Acredito que os extremos são sempre perigosos, buscar faz parte da vida sim, mas viver apenas em função desta busca é um convite à depressão, à ansiedade, à frustração e àquele sentimento de inadequação constante que permeia nossas vidas quando não estamos agindo em conformidade com nossos mais puros sentimentos.
Quando nos acomodamos às nossas máscaras, deixamos de nos conhecer, atuamos como personagens em tempo integral, apenas hóspedes do nosso próprio corpo. E, corremos o risco de vivermos uma vida inteira sem jamais descobrirmos nossos valores e competências.
Parece que nesta busca insana em enquadrar-se nem nos questionamos mais se estamos sendo autênticos e agindo de acordo com nossos desejos. Aliás, quando nos perguntam quais são nossos verdadeiros desejos, precisamos parar para pensar e até lançar mão de algum esforço mental no sentido de localizá-los em nossos porões do esquecimento.
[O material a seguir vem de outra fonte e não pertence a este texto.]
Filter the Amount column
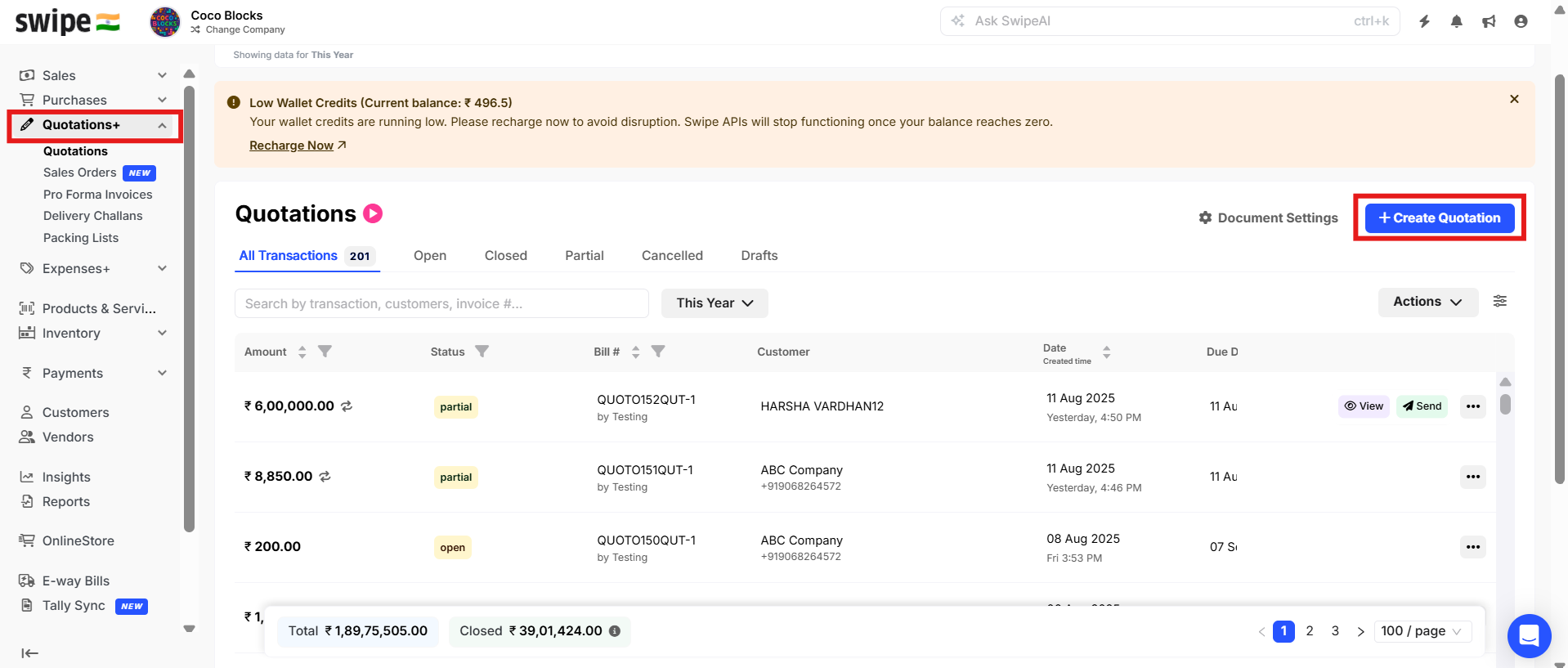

Dentro da minha vivência profissional encontro pessoas que me dizem que não sabem exatamente porque se sentem infelizes ou depressivas, alegam ter o que necessitam e que mesmo assim ainda se sentem tristes. Relatam ainda que em muitos momentos almejam ferozmente determinadas aquisições, sejam materiais ou não, e que quando as conseguem entram em profunda frustração. Tal qual aqueles cães que latem desesperadamente para as rodas dos carros, mas que, quando os carros param não sabe o que fazer!
Entretanto, se a sociedade insiste em nos enquadrar, a vida insiste em ser autêntica e descortinar.
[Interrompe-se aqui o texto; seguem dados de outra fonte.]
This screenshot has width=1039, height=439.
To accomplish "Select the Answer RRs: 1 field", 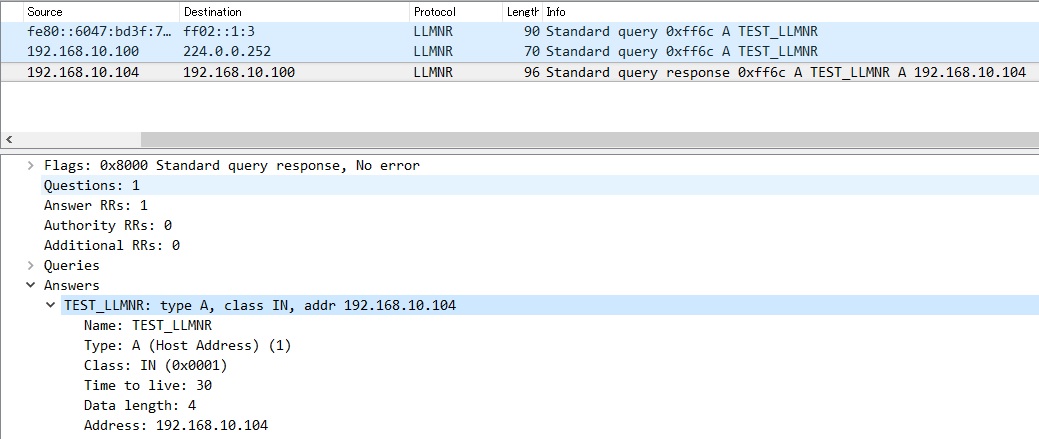I will pos(95,205).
Com o tempo nossas máscaras começam a desgastar-se, a desajustar-se do nosso eu e inutilmente tentamos repará-la disfarçando as rachaduras.
Proponho então que, ao invés de investirmos energia tentando “consertá-las”, que utilizemos esta mesma energia num processo de autoconhecimento buscando cada vez mais a autenticidade do nosso ser.
Dentre tantos desafios que temos na vida, talvez seja este o maior de todos, o de tirarmos nossas máscaras e sermos nós mesmos.”